#### [Work order]
Please rewrite the entries below as a numbered list, leaving out any blank lines.

Collected data entries
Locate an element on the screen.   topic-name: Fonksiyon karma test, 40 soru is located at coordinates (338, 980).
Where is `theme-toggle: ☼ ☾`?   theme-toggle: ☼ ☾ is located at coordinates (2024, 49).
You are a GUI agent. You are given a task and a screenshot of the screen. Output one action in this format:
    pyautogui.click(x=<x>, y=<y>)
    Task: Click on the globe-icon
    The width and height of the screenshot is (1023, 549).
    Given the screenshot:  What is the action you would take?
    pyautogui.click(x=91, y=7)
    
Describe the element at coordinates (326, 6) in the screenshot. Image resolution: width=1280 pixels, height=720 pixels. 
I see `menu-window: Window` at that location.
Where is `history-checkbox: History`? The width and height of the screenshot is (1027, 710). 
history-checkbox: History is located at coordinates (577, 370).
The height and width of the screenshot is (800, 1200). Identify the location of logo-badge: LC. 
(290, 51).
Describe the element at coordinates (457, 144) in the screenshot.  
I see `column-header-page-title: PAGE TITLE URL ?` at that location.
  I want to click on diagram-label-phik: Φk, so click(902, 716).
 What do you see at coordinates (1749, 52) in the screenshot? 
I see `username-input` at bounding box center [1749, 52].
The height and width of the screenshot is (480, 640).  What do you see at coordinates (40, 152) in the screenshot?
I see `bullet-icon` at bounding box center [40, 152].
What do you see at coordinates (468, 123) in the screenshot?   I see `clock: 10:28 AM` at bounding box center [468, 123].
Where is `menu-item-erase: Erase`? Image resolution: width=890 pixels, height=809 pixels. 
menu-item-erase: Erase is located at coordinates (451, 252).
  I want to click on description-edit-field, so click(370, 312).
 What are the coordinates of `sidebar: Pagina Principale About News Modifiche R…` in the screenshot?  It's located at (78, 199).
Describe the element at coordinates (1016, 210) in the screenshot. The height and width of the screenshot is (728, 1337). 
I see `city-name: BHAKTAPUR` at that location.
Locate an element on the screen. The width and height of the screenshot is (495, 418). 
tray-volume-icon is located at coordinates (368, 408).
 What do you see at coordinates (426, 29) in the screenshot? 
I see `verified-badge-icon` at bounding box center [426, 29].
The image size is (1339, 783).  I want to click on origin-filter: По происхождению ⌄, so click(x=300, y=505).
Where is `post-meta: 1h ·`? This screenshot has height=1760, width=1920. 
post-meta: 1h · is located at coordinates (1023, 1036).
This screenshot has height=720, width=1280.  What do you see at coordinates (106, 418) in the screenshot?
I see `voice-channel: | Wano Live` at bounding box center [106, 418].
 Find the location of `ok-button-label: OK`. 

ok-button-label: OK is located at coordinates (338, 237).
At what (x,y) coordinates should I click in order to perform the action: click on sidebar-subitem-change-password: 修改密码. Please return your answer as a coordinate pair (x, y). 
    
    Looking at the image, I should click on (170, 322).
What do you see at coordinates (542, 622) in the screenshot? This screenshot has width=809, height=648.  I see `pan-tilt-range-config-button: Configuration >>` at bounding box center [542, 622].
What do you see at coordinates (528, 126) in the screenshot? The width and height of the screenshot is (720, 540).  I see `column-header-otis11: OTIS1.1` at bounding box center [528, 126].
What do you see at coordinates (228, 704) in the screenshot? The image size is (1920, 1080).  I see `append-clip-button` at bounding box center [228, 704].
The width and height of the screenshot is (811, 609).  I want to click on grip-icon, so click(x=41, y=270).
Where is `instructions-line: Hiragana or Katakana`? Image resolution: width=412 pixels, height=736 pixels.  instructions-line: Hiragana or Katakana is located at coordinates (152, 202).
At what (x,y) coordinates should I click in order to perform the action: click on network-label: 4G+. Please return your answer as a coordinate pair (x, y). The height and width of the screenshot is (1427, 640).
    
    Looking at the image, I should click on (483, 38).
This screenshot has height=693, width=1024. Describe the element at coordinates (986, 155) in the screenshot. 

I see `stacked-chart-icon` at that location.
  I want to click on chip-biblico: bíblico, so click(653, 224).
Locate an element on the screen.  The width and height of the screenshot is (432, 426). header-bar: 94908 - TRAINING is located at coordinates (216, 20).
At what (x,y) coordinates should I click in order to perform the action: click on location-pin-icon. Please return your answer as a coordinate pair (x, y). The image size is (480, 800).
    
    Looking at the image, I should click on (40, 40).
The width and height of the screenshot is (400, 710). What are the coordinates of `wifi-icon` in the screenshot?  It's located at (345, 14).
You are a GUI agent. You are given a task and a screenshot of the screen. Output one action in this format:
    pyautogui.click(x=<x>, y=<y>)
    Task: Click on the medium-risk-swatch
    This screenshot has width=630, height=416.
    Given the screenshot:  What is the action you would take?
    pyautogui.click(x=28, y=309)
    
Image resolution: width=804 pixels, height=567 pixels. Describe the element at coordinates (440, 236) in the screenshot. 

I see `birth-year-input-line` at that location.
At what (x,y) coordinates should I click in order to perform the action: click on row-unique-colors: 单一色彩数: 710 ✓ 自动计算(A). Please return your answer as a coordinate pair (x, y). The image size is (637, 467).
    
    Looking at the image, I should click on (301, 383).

#### [Answer box]
1. Locate an element on the screen.   topic-name: Fonksiyon karma test, 40 soru is located at coordinates (338, 980).
2. Where is `theme-toggle: ☼ ☾`?   theme-toggle: ☼ ☾ is located at coordinates (2024, 49).
3. You are a GUI agent. You are given a task and a screenshot of the screen. Output one action in this format:
4.     pyautogui.click(x=<x>, y=<y>)
5.     Task: Click on the globe-icon
6.     The width and height of the screenshot is (1023, 549).
7.     Given the screenshot:  What is the action you would take?
8.     pyautogui.click(x=91, y=7)
9. Describe the element at coordinates (326, 6) in the screenshot. Image resolution: width=1280 pixels, height=720 pixels. 
10. I see `menu-window: Window` at that location.
11. Where is `history-checkbox: History`? The width and height of the screenshot is (1027, 710). 
12. history-checkbox: History is located at coordinates (577, 370).
13. The height and width of the screenshot is (800, 1200). Identify the location of logo-badge: LC. 
14. (290, 51).
15. Describe the element at coordinates (457, 144) in the screenshot.  
16. I see `column-header-page-title: PAGE TITLE URL ?` at that location.
17.   I want to click on diagram-label-phik: Φk, so click(902, 716).
18.  What do you see at coordinates (1749, 52) in the screenshot? 
19. I see `username-input` at bounding box center [1749, 52].
20. The height and width of the screenshot is (480, 640).  What do you see at coordinates (40, 152) in the screenshot?
21. I see `bullet-icon` at bounding box center [40, 152].
22. What do you see at coordinates (468, 123) in the screenshot?   I see `clock: 10:28 AM` at bounding box center [468, 123].
23. Where is `menu-item-erase: Erase`? Image resolution: width=890 pixels, height=809 pixels. 
24. menu-item-erase: Erase is located at coordinates (451, 252).
25.   I want to click on description-edit-field, so click(370, 312).
26.  What are the coordinates of `sidebar: Pagina Principale About News Modifiche R…` in the screenshot?  It's located at (78, 199).
27. Describe the element at coordinates (1016, 210) in the screenshot. The height and width of the screenshot is (728, 1337). 
28. I see `city-name: BHAKTAPUR` at that location.
29. Locate an element on the screen. The width and height of the screenshot is (495, 418). 
30. tray-volume-icon is located at coordinates (368, 408).
31.  What do you see at coordinates (426, 29) in the screenshot? 
32. I see `verified-badge-icon` at bounding box center [426, 29].
33. The image size is (1339, 783).  I want to click on origin-filter: По происхождению ⌄, so click(x=300, y=505).
34. Where is `post-meta: 1h ·`? This screenshot has height=1760, width=1920. 
35. post-meta: 1h · is located at coordinates (1023, 1036).
36. This screenshot has height=720, width=1280.  What do you see at coordinates (106, 418) in the screenshot?
37. I see `voice-channel: | Wano Live` at bounding box center [106, 418].
38.  Find the location of `ok-button-label: OK`. 
39. ok-button-label: OK is located at coordinates (338, 237).
40. At what (x,y) coordinates should I click in order to perform the action: click on sidebar-subitem-change-password: 修改密码. Please return your answer as a coordinate pair (x, y). 
41.     Looking at the image, I should click on (170, 322).
42. What do you see at coordinates (542, 622) in the screenshot? This screenshot has width=809, height=648.  I see `pan-tilt-range-config-button: Configuration >>` at bounding box center [542, 622].
43. What do you see at coordinates (528, 126) in the screenshot? The width and height of the screenshot is (720, 540).  I see `column-header-otis11: OTIS1.1` at bounding box center [528, 126].
44. What do you see at coordinates (228, 704) in the screenshot? The image size is (1920, 1080).  I see `append-clip-button` at bounding box center [228, 704].
45. The width and height of the screenshot is (811, 609).  I want to click on grip-icon, so click(x=41, y=270).
46. Where is `instructions-line: Hiragana or Katakana`? Image resolution: width=412 pixels, height=736 pixels.  instructions-line: Hiragana or Katakana is located at coordinates (152, 202).
47. At what (x,y) coordinates should I click in order to perform the action: click on network-label: 4G+. Please return your answer as a coordinate pair (x, y). The height and width of the screenshot is (1427, 640).
48.     Looking at the image, I should click on (483, 38).
49. This screenshot has height=693, width=1024. Describe the element at coordinates (986, 155) in the screenshot. 
50. I see `stacked-chart-icon` at that location.
51.   I want to click on chip-biblico: bíblico, so click(653, 224).
52. Locate an element on the screen.  The width and height of the screenshot is (432, 426). header-bar: 94908 - TRAINING is located at coordinates (216, 20).
53. At what (x,y) coordinates should I click in order to perform the action: click on location-pin-icon. Please return your answer as a coordinate pair (x, y). The image size is (480, 800).
54.     Looking at the image, I should click on (40, 40).
55. The width and height of the screenshot is (400, 710). What are the coordinates of `wifi-icon` in the screenshot?  It's located at (345, 14).
56. You are a GUI agent. You are given a task and a screenshot of the screen. Output one action in this format:
57.     pyautogui.click(x=<x>, y=<y>)
58.     Task: Click on the medium-risk-swatch
59.     This screenshot has width=630, height=416.
60.     Given the screenshot:  What is the action you would take?
61.     pyautogui.click(x=28, y=309)
62. Image resolution: width=804 pixels, height=567 pixels. Describe the element at coordinates (440, 236) in the screenshot. 
63. I see `birth-year-input-line` at that location.
64. At what (x,y) coordinates should I click in order to perform the action: click on row-unique-colors: 单一色彩数: 710 ✓ 自动计算(A). Please return your answer as a coordinate pair (x, y). The image size is (637, 467).
65.     Looking at the image, I should click on (301, 383).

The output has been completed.